Hyperbolic Intuition#

This guide is about how hyperbolic features and transformations look like, so you and I can gain an intuition about what happens (and what can go wrong)

First, lets initialize an array of random 2-dimensional values:

import torch
import matplotlib.pyplot as plt

def map_colors(values):
    import matplotlib as mpl

    cmap = mpl.colormaps["viridis"]

    values = values.pow(2).sum(dim=1).sqrt()

    values = values - values.min()

    values = values / values.max()

    return cmap(values)

fig, ax = plt.subplots(figsize=(5,5))
x = torch.rand(100,2) * 10
x = x - x.mean()

colors = map_colors(x)
ax.scatter(x[:, 0], x[:, 1], s=1, c=colors)

<matplotlib.collections.PathCollection at 0x7ff431240fa0>

In our next step, we will initialize a Poincaré Ball Manifold and project the values on that manifold by using the exponentional map at point 0 and back into the euclidean space. We will also pick out two points so we can track how they move. And add a grey circle at the edge of the Poincaré Disk.

from torch_hyperbolic.manifolds import PoincareBall
import math

curvature = 1
point_indices = [1, 14]

ball = PoincareBall()
x_balled = ball.expmap0(x, c=curvature)
x_back_euclidean = ball.logmap0(x_balled, c=curvature)
fig, axes = plt.subplots(ncols=3, nrows=1, figsize=(15,5))

for ax, values, title in zip(axes, [x, x_balled, x_back_euclidean], ["Euclidean", "Hyperbolic", "Back to Euclidean"]):
    ax.scatter(values[:, 0], values[:, 1], s=1, c=colors)
    ax.scatter(values[point_indices, 0], values[point_indices, 1], s=3, c="r")
    radius = 1/math.sqrt(curvature)
    circle2 = plt.Circle((0, 0), radius, color='lightgray', fill=False)
    ax.add_patch(circle2)
    ax.set_title(title)

as you can see, our values are now on the 2-dimensional Poincaré Ball Manifold, i.e. the Poincaré Disk. The disk has a radius of 1/sqrt(c) where c is the curvature of the manifold. We can use different curvatures to see that the transformation of our input values will yield different results:

ball = PoincareBall()
curvatures = [1, 3, 5]

fig, axes = plt.subplots(ncols= 3, nrows=1, figsize=(15,5))

for ax, curvature in zip(axes, curvatures):
    x_balled = ball.proj(ball.expmap0(x, c=curvature), c=curvature)
    ax.scatter(x_balled[:, 0], x_balled[:, 1], s=1,c=colors)

    radius = 1/math.sqrt(curvature)
    circle2 = plt.Circle((0, 0), radius, color='lightgray', fill=False)
    ax.add_patch(circle2)
    ax.set_title("Curvature {}".format(curvature))
    ax.set_ylim((-1,1))
    ax.set_xlim((-1,1))

++++++

**Written problem 1**
From the hyperbolic guide, extract everything from "ax.scatter(x[:, 0], x[:, 1], s=1, c=colors)" down to "x_balled = ball.expmap0(x, c=curvature)".
**Written problem 2**
Answer these from the hyperbolic guide:
(a) What is the radius of the Poincaré Disk in terms of the curvature c?
(b) Which two point indices are picked out so their movement can be tracked?
(c) Which curvature values are compared in the final code block?
The listing after this has no connection to the hyperbolic guide.

**Available data**
++++++

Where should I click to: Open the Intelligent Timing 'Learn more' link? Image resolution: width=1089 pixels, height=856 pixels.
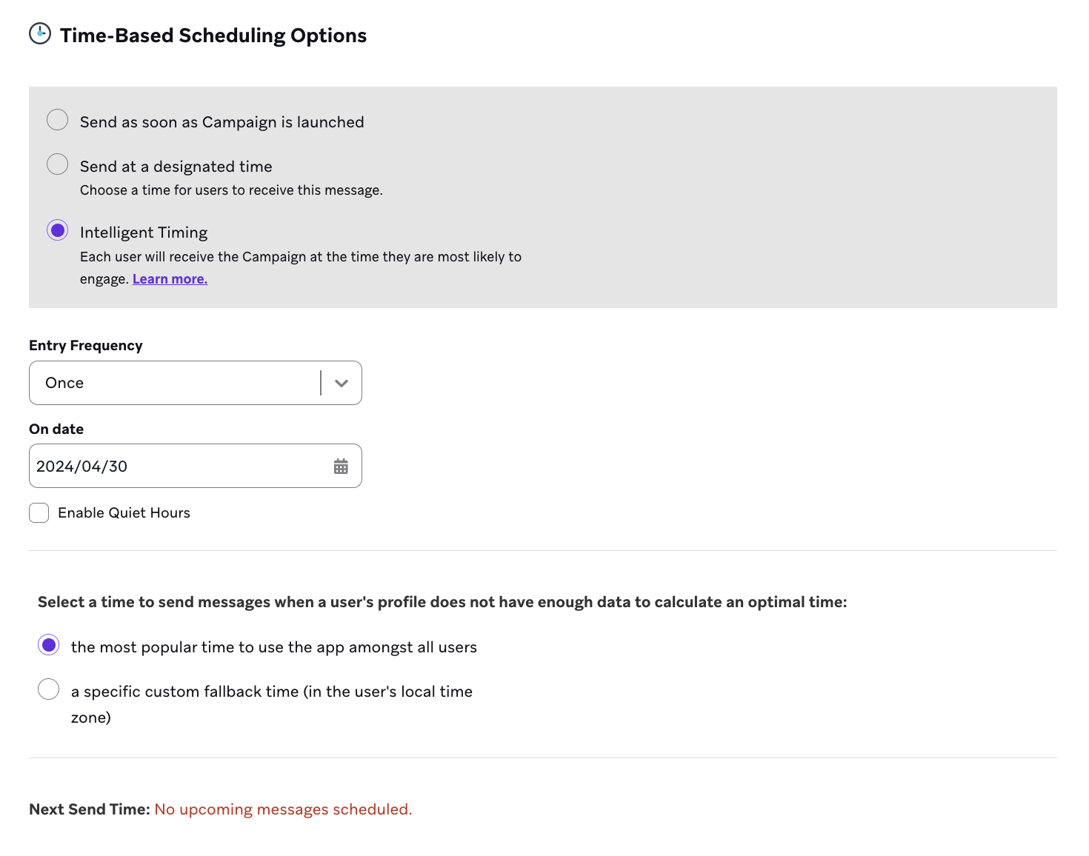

++++++

**Exercise result 1**
ax.scatter(x[:, 0], x[:, 1], s=1, c=colors)

<matplotlib.collections.PathCollection at 0x7ff431240fa0>

In our next step, we will initialize a Poincaré Ball Manifold and project the values on that manifold by using the exponentional map at point 0 and back into the euclidean space. We will also pick out two points so we can track how they move. And add a grey circle at the edge of the Poincaré Disk.

from torch_hyperbolic.manifolds import PoincareBall
import math

curvature = 1
point_indices = [1, 14]

ball = PoincareBall()
x_balled = ball.expmap0(x, c=curvature)

**Exercise result 2**
(a) 1/sqrt(c)
(b) 1 and 14
(c) 1, 3 and 5